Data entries
►

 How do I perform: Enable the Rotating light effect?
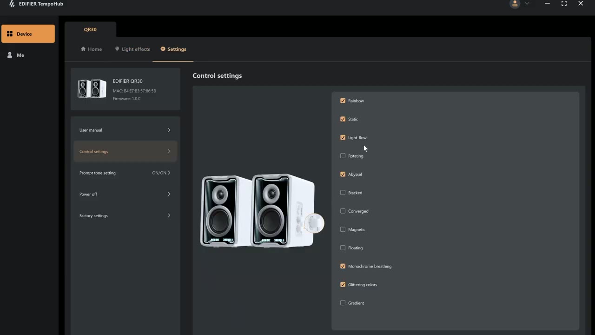(343, 156)
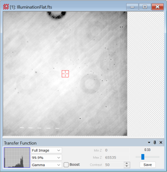Screen dimensions: 167x172
Task: Click the red Mira app icon in title bar
Action: (6, 7)
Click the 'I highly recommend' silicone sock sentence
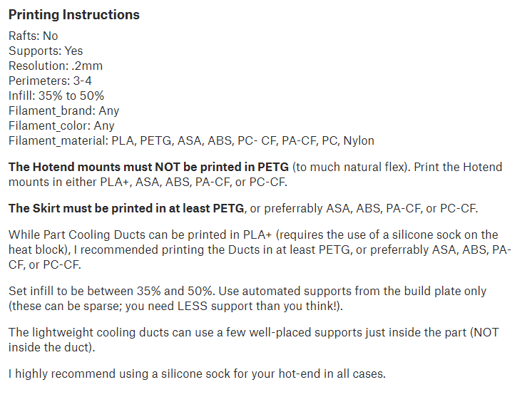The image size is (532, 412). [197, 374]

◄

Please retype the records above exactly, excluding every picture.

 How do I perform: Enable the Rotating light effect?
(343, 156)
Screen dimensions: 167x172
Task: Click the red Mira app icon in title bar
Action: (6, 7)
Click the 'I highly recommend' silicone sock sentence
The image size is (532, 412). [197, 374]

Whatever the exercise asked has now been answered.